CUFI on Campus
As Accuracy in Academia has documented, many campuses have a long-standing bias toward the latter half of the Israeli-Palestinian debate, with some textbooks going so far as to insinuate that Israel was created primarily because of “Zionist terror tactics” toward the British.
Pastor John Hagee, founder of the pro-Israel lobbying group, Christians United For Israel (CUFI), expressed his own concern about the obstacles facing pro-Israel students on campus at this year’s CUFI summit.
“For pro-Israel students, college campuses can be extremely lonely places. These students go to classes where professors teach them that Israel is the great evil of our time,” Pastor Hagee said. “They walk past protests on their way to class by fellow students who are saying that Israel is a modern Nazi Germany.”
He continued,
“When these students leave college, they will go into the world and change our culture and our politics. If our campuses remain strongly anti-Israel, then how will America ever become pro-Israel?”
But America is already strongly pro-Israel, as indicated by a Gallup polltracking American views on the Middle East since 1988. For 2008, 59% of respondents said they sympathized more with the Israelis, while only 17% sympathized with the Palestinians.

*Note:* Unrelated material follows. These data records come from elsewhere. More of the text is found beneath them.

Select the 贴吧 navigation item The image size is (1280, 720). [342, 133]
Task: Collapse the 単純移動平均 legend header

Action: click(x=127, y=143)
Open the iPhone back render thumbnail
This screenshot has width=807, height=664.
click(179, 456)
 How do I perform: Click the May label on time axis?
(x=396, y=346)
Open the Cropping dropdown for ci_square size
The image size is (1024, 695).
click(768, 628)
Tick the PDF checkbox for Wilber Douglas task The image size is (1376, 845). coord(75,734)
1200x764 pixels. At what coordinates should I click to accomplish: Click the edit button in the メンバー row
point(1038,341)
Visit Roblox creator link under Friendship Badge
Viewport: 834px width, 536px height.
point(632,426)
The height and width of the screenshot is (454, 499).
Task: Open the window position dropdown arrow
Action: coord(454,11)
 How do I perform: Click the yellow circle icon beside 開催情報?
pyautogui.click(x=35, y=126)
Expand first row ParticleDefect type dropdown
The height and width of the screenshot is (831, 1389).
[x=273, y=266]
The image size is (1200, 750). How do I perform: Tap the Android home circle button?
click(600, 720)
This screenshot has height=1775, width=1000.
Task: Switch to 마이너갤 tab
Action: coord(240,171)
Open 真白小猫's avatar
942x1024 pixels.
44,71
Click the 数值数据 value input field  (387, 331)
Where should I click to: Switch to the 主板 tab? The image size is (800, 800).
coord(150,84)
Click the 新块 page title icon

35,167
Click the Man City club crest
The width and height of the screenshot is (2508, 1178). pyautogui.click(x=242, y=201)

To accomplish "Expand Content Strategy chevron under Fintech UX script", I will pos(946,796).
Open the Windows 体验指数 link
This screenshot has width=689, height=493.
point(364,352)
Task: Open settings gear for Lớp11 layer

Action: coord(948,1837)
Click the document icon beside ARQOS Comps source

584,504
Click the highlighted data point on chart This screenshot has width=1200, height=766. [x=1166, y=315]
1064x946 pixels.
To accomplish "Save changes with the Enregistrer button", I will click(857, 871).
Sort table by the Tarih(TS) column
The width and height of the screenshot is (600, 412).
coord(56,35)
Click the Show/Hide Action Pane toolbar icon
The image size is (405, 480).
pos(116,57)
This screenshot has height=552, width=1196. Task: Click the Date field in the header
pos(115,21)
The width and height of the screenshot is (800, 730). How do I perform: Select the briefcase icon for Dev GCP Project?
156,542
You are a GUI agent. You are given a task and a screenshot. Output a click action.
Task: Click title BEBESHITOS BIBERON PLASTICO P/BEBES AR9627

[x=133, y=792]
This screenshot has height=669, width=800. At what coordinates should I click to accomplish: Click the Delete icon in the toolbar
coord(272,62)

However, when asked which side of the Israeli-Palestinian conflict the United States should politically support, 74% of respondents in 2008 said that the U.S. should “not take either” side.
CUFI sponsors a program called CUFI on Campus, in which chapters organize students to express their support of Israel and explain the “biblical” reasons why Christians should do so also. Both Pastor Hagee and his organization have been the subject of much controversy in the last months, be it for Hagee’s (now resolved) conflict with Catholic League President Bill Donohue or the inflammatory comments which caused presidential candidate John McCain to renounce Hagee’s endorsement.
“We have with us tonight over 200 CUFI on campus delegates representing over 150 colleges and universities from across the nation,” said Pastor Hagee at this year’s Summit banquet. However, these numbers may be based on the number of student receiving student scholarships to the national CUFI summit; their attendance, therefore, is not predicated on membership in a CUFI on Campus chapter.
The CUFI on Campus web page provides little information as to the size or scope of the organization.
CUFI did not respond in time for this article.
Bethany Stotts is a staff writer at Accuracy in Academia.